L’enorme gaffe del Dipartimento del Protocollo dell’Eliseo

Una lacuna del protocollo dell'Eliseo ha privato Emmanuel Macron, Biarritz, la Francia e il mondo intero del momento clou del vertice del G7. Peccato.

Il grande assente dal summit del G7 a Biarritz - il Papa Francesco. Foto: Gabriel Andrés Trujillo Escobedo / Wikimedia Commons / CC-BY-SA 2.0

(Luciano Murgia / KL) – Il grande assente dal summit del G7 a Biarritz? Vladimir Putin? Recep Tayyip Erdogan? No – Papa Francesco! Sarebbe stato facile portarlo a Biarritz e avrebbe potuto chiudere questo summit con un gesto che avrebbe reso immortali i protagonisti e la città di Biarritz. Riconosciamoglielo – questo spettacolo politico avrebbe vinto se, alla fine, il Papa avesse “spontaneamente” beatificato i capi di Stato che si sentono investiti di una missione e di poteri divini.
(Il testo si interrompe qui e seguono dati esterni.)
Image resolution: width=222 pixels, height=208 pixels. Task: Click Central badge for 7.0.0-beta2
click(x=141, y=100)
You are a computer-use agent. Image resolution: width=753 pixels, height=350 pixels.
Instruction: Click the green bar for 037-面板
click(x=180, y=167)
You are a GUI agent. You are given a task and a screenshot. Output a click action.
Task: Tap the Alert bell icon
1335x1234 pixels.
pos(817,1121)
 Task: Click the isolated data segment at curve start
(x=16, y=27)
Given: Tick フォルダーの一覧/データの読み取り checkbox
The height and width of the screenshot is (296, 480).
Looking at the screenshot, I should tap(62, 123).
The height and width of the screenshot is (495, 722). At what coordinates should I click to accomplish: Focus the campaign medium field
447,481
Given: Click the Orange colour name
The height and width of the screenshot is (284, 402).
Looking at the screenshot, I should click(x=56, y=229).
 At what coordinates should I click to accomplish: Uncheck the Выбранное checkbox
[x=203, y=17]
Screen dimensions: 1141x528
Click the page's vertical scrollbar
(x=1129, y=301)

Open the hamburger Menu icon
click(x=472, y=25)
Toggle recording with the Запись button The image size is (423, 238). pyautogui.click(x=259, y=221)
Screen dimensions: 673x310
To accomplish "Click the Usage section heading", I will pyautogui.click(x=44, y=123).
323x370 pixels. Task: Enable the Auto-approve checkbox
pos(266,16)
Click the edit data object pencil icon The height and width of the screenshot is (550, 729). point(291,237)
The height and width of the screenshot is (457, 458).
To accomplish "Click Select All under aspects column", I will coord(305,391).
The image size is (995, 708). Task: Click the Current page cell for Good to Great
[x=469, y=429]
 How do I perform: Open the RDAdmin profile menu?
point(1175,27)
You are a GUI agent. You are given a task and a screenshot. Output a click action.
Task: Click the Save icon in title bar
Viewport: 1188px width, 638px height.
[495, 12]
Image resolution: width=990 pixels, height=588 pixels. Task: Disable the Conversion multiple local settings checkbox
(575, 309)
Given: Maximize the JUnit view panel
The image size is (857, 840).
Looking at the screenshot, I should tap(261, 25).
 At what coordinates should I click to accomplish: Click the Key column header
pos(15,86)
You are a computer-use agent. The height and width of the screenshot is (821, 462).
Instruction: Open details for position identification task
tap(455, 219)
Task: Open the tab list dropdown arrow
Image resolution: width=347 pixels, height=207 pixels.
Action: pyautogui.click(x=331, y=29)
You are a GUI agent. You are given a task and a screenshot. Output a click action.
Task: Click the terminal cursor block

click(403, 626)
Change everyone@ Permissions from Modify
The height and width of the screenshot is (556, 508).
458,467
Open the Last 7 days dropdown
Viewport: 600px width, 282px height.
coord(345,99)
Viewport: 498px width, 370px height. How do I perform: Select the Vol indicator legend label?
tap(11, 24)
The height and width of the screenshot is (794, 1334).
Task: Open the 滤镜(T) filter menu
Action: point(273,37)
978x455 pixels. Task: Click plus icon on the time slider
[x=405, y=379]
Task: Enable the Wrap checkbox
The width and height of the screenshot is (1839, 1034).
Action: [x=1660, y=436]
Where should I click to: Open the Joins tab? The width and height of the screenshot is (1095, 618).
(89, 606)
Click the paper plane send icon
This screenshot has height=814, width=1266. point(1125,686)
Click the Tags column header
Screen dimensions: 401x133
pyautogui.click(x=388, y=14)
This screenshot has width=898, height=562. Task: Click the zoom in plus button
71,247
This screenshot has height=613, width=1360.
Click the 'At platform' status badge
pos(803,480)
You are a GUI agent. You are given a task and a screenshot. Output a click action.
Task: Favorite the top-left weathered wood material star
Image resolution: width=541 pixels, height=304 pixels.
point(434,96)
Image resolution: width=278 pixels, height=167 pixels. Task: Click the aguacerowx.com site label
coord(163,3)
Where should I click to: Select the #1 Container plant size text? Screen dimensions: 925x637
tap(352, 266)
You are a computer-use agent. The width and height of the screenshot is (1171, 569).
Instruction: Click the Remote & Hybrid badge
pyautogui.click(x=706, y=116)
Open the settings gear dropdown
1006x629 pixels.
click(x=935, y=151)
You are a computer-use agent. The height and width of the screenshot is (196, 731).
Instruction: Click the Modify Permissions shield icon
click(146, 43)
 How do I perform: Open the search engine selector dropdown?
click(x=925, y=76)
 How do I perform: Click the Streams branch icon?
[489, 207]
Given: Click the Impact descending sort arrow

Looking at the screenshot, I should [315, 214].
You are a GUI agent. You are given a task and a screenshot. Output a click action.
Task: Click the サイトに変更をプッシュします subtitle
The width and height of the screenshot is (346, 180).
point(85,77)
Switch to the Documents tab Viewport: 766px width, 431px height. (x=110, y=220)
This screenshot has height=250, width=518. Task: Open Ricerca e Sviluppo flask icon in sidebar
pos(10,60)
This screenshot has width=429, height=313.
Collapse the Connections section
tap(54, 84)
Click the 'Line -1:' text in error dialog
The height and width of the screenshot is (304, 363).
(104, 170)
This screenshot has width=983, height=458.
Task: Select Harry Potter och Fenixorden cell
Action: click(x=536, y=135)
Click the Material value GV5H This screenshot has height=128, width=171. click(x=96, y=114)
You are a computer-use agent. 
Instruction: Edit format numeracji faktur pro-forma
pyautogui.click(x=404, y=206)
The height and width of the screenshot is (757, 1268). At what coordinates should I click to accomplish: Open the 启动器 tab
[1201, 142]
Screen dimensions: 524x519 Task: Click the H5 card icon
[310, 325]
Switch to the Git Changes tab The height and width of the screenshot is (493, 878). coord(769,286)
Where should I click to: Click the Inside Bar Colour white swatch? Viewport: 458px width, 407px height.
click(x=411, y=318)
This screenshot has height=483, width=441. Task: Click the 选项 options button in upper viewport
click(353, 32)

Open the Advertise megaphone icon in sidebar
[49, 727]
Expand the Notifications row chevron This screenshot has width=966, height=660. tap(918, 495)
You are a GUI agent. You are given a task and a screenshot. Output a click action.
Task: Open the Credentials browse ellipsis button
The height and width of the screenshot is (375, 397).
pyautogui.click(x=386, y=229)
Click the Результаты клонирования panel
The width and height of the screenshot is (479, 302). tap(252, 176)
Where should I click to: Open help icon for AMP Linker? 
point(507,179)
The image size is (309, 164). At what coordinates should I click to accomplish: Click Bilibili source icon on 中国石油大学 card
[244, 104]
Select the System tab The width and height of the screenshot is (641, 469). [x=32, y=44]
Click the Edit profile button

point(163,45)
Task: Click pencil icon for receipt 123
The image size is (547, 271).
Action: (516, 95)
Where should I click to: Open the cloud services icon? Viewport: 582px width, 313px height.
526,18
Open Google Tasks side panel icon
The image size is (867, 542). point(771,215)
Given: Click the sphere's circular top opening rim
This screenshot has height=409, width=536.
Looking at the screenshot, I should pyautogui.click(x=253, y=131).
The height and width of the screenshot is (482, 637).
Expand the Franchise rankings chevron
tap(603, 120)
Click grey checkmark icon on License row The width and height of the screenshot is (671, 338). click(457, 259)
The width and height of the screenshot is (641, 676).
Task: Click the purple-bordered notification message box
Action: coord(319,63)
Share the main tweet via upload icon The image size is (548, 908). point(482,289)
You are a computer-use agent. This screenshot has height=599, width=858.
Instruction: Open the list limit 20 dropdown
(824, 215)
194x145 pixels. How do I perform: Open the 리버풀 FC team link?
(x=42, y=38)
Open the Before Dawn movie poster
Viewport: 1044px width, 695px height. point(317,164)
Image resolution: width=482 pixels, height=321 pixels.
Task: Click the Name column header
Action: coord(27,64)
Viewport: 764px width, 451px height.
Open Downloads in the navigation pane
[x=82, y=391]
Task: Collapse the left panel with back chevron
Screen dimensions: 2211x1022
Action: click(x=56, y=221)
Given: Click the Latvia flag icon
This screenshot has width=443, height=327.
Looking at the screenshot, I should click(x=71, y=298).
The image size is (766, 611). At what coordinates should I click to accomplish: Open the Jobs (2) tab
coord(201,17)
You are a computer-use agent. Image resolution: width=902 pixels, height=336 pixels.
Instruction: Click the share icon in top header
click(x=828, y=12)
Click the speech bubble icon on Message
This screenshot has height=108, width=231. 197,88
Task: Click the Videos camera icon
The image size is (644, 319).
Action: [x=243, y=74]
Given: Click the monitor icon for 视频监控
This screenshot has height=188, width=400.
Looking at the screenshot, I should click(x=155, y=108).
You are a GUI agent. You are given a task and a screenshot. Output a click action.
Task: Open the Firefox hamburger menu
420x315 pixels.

Il G7 di Biarritz cadrà, come quasi tutti gli altri vertici GX, nell’oblio. Come gli altri, e questo è normale, poiché questi vertici non generano azioni concrete. Chi può ancora ricordare il summit di Huntsville (Canada, 2010), il summit di Lough Enre (Gran Bretagna, 2013) o il summit Dell’Aia (Paesi Bassi, 2014), per citarne solo alcuni? Ma Biarritz aveva il potenziale per diventare storico.

Papa Francesco aveva almeno due candidati per la”beatificazione spontanea”: Donald Trump (“io sono il prescelto”) e Emmanuel Macron (“io sono Giove”). Dopo l’ottimo lavoro svolto a Biarritz, Papa Francesco avrebbe potuto presentarsi “spontaneamente” alla cerimonia di chiusura e beatificare i due per i loro inestimabili servizi al mondo. Così, spontaneamente, di fronte alla stampa mondiale – che scoop!

Tutti ne avrebbero beneficiato – Papa Francesco avrebbe riportato Emmanuel Macron dal mondo della mitologia romana al Cristianesimo; Donald Trump sarebbe potuto tornare negli Stati Uniti con la benedizione divina per completare la costruzione del suo muro con il Messico. Emmanuel Macron poi, non avrebbe mai più perso un’elezione (Municipale a venire!) e la città di Biarritz avrebbe ottenuto lo status di “Città Santa”, trasformandola in un luogo di pellegrinaggio per ricchi turisti americani e chissà quanti altri.

L’impatto mediatico e finanziario sarebbe stato enorme. Nessuno avrebbe mai più riso del Presidente francese in occasione dei suoi momenti di ispirazione divina; nessuno avrebbe osato criticare nuovamente le misure di Donald Trump e il turismo, nei Paesi Baschi, sarebbe cresciuto come nessun’altra regione francese ha mai conosciuto.

Ma non era nelle “corde” del dipartimento del protocollo dell’Eliseo! Non sarebbe stato difficile inviare un biglietto d’invito a Papa Francesco poiché a Biarritz, c’erano molte persone che non facevano parte del gruppo del G7. Nessuno avrebbe avuto il minimo sospetto e qualche piccola misura persuasiva sarebbe stata certamente sufficiente a convincere Papa Francesco a partecipare alla celebrazione. Probabilmente Alexandre Benalla ha anche un fascicolo su di lui, nascosto da qualche parte nelle Isole Cayman.

L’errore è imperdonabile e provocherà delle conseguenze per il fatto che ci ha privato tutti dell’unico momento veramente magico di questo vertice del G7. Che cadrà nell’oblio come quello di Gleaneagles (eh, quale paese, quale anno, quali risultati?), quello di San Pietroburgo (hm, quale paese, quale anno, quali risultati?) o quello di Okinawa (uh, quale paese, quale anno, quali risultati?). Una grande opportunità sprecata, un peccato.

P.S. (Gleaneagles = Gran Bretagna, 2005, nessun risultato; San Pietroburgo = Russia 2006, nessun risultato e Okinawa = Giappone 2000, nessun risultato).